Using hydrogen, the most abundant element in the universe, to store energy or fuel clean transportation!
Hydrogen, or more specifically dihydrogen (H₂), is a highly abundant light gas on Earth. Oxidizing it produces electricity.
Hydrogen for various applications
Hydrogen is versatile.
It primarily serves as a way of storing energy, especially for renewables, when all of the capacity they produce cannot be consumed immediately.
It can also be used to generate energy, for example via fuel cells that power hybrid vehicles or autonomous energy production systems.
The heat generated during the hydrogen production process can also be used to heat buildings, for example.

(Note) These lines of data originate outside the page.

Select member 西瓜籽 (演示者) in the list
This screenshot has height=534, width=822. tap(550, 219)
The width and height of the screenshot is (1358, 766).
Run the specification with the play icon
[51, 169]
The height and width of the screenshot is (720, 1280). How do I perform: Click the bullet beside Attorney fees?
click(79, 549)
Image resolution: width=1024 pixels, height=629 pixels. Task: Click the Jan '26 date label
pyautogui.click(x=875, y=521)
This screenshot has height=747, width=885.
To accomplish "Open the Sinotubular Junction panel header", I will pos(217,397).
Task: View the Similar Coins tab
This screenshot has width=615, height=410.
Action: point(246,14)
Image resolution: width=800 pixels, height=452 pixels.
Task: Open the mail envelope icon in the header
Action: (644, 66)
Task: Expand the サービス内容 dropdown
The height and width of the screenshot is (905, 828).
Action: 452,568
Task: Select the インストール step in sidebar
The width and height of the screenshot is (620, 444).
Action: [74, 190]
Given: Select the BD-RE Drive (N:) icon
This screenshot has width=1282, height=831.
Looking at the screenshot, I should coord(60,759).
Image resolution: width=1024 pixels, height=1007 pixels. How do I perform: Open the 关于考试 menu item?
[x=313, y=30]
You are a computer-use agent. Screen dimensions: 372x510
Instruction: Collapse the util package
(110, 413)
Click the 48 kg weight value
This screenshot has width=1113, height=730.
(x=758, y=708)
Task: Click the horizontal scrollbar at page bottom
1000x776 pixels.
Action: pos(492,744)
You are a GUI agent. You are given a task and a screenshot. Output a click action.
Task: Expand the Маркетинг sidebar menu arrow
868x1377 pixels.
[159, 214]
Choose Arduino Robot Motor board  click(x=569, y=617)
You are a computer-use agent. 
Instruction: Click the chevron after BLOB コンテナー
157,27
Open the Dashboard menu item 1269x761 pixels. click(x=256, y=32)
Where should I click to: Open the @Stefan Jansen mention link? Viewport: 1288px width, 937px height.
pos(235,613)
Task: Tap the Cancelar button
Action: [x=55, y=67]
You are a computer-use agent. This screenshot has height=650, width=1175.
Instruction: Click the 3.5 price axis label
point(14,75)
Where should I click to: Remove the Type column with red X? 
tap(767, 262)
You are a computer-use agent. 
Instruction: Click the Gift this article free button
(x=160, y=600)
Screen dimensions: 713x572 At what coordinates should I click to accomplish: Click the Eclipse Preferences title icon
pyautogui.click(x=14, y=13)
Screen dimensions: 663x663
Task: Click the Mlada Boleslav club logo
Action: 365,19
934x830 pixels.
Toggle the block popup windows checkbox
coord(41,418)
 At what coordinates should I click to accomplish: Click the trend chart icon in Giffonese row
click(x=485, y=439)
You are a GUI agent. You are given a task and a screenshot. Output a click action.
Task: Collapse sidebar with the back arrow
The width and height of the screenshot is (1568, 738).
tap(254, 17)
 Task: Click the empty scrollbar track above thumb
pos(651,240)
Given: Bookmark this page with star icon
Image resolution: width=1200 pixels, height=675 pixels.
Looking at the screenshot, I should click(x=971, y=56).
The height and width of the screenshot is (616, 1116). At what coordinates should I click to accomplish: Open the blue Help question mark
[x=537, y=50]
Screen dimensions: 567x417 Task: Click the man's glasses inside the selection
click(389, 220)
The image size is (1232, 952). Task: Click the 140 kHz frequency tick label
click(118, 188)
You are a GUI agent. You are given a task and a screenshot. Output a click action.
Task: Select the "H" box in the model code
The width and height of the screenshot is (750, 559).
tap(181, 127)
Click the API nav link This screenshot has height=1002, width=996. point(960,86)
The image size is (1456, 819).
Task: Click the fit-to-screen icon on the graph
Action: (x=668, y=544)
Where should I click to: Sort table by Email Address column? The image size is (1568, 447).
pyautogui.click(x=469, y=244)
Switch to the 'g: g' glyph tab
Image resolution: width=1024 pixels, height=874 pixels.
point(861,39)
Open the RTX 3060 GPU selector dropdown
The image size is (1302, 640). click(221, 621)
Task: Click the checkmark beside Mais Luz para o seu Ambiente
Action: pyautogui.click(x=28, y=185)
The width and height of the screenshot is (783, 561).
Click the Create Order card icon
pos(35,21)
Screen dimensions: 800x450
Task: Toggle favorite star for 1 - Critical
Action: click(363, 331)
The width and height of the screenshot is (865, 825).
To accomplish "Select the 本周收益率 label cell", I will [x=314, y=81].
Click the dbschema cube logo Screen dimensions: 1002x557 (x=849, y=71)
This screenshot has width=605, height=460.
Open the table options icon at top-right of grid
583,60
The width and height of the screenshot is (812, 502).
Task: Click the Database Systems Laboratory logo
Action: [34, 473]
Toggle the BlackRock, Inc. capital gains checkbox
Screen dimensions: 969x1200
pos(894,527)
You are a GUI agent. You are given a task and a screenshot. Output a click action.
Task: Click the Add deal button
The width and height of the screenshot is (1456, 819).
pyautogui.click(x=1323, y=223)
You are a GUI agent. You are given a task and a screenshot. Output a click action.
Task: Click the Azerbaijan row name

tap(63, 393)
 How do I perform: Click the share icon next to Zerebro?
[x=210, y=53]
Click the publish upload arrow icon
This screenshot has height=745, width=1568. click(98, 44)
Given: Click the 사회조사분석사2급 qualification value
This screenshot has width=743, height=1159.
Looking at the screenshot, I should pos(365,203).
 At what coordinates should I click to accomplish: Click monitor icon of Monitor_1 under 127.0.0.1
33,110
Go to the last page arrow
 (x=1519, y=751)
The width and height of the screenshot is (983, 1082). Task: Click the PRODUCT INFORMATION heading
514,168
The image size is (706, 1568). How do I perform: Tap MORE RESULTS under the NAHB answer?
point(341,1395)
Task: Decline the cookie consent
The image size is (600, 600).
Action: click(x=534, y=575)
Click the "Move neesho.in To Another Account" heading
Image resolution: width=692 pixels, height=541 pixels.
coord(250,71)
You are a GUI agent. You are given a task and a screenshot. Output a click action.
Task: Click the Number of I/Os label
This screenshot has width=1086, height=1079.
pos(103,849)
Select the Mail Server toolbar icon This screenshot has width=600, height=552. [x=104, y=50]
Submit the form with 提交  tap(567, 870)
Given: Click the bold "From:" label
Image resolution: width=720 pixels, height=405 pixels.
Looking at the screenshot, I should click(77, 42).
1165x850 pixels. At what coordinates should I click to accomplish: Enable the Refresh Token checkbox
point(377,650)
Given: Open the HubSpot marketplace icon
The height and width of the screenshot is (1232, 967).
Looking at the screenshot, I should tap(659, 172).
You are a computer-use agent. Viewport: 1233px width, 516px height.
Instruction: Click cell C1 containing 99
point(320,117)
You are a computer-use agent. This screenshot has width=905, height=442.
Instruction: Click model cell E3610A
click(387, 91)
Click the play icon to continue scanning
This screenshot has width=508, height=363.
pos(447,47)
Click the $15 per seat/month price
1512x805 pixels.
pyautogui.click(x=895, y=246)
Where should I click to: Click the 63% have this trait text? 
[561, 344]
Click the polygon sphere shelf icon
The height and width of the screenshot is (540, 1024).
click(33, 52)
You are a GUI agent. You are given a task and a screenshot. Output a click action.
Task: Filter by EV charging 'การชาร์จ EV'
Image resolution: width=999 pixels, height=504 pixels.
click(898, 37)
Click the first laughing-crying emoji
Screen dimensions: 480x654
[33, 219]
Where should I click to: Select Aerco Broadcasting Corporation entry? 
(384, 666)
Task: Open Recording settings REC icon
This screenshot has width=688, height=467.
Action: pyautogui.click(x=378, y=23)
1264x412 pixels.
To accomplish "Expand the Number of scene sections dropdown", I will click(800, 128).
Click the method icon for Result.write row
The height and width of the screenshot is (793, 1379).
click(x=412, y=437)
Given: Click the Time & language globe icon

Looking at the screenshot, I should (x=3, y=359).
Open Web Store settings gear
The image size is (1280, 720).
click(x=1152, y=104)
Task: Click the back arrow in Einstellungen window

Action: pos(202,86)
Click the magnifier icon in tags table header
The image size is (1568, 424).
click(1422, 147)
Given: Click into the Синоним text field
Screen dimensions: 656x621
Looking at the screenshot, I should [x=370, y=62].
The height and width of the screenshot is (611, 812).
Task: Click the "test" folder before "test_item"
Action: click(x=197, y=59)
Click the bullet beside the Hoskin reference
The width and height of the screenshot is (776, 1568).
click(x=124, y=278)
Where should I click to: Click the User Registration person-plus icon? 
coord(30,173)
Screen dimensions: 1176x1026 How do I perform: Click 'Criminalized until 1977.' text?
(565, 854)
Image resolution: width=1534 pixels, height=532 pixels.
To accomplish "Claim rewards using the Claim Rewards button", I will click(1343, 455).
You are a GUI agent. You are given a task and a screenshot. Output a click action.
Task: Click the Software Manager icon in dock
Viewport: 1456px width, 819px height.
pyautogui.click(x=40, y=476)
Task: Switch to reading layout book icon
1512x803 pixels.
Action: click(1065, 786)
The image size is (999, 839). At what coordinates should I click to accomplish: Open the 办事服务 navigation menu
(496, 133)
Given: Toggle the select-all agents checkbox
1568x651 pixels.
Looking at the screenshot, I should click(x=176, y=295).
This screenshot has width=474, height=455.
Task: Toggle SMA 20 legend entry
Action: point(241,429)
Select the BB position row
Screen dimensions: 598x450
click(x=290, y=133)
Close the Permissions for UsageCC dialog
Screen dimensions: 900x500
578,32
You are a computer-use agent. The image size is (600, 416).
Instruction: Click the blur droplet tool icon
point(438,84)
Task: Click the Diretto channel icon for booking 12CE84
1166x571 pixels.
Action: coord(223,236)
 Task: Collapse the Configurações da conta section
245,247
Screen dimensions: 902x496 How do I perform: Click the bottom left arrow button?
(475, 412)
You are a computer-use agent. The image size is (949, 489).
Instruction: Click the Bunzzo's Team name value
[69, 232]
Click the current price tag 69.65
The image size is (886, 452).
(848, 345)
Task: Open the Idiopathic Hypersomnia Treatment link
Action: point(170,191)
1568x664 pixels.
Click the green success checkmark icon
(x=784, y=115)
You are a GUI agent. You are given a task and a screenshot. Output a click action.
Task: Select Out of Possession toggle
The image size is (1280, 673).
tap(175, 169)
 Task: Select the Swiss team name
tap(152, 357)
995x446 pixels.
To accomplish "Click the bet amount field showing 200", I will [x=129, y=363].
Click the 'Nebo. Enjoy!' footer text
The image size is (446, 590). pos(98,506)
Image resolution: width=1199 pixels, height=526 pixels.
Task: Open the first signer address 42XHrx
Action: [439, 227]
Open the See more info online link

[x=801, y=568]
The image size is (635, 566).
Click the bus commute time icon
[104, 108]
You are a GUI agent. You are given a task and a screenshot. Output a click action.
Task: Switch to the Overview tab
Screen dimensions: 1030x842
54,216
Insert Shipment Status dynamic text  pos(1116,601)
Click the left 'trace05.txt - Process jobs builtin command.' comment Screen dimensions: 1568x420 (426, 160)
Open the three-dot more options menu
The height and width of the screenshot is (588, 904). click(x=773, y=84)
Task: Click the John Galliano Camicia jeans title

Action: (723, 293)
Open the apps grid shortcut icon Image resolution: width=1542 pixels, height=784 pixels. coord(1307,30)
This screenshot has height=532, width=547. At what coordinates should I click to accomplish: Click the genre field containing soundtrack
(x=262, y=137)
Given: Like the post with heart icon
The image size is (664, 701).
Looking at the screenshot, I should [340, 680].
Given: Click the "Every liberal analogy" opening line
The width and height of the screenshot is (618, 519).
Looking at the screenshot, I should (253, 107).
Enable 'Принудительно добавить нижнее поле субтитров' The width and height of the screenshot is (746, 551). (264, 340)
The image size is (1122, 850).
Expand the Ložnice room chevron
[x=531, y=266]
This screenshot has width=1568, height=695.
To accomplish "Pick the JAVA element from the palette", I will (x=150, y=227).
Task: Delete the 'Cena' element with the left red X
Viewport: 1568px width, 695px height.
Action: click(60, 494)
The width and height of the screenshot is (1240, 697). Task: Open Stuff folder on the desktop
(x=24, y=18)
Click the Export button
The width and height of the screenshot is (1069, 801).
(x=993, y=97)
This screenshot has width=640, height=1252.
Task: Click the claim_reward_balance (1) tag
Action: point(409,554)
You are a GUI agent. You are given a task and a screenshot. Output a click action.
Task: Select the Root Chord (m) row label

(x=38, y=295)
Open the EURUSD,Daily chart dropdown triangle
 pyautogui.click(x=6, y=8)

What does ENGIE do in hydrogen?
ENGIE is taking a chance on hydrogen in three areas: mobility, independent energy production systems and power-to-gas.
On January 2017, ENGIE, together with 12 energy and mobility companies, launched the "Hydrogen council" in order to foster the use of hydrogen as a mean to reach the energy transition.
- Mobility and hydrogen
In September 2016, ENGIE took a 20% stake in Symbio, a provider of hydrogen mobility solutions for hybrid utility vehicles that makes it possible to increase their range and decrease their carbon footprint. ENGIE and Symbio are involved in the HYWAY project, which is being coordinated by the Tennerdis cluster. The project consists of standardizing and mass-producing hydrogen kits that can be integrated into vehicles, and also operating 50 hybrid utility vehicles in the Auvergne Rhône-Alpes region.
ENGIE is also a partner in the GRHYD project, which involves injecting hydrogen into natural gas networks and injecting Hythane® (hydrogen and natural gas) into a GNV bus station in the Dunkerque Urban Community.
- Independent energy production for industry
Through its subsidiary ENGIE Cofely, the Group has developed Effi H2, a solution for industrial customers who want to produce hydrogen on-site hydrogen. The solutions can also be used in other environments, especially isolated areas (islands, remote areas without access to power grids).
- Transforming electricity into gas
Power-to-gas means transforming electricity into gas. This technique allows us to use electricity that is not immediately consumed, which is particularly useful when dealing with renewable energies (wind, solar, biomass). Power-to-gas is the first phase of the GRHYD project, which will take place prior to using the gas itself.
The Jupiter 1000 project developed by GRTgaz and the CNR is a platform for demonstrator projects that is managed by the Grand Port Maritime in Marseille. With 1MW of power available, the demonstrator should produce up to 200 m³ of hydrogen per hour by 2018.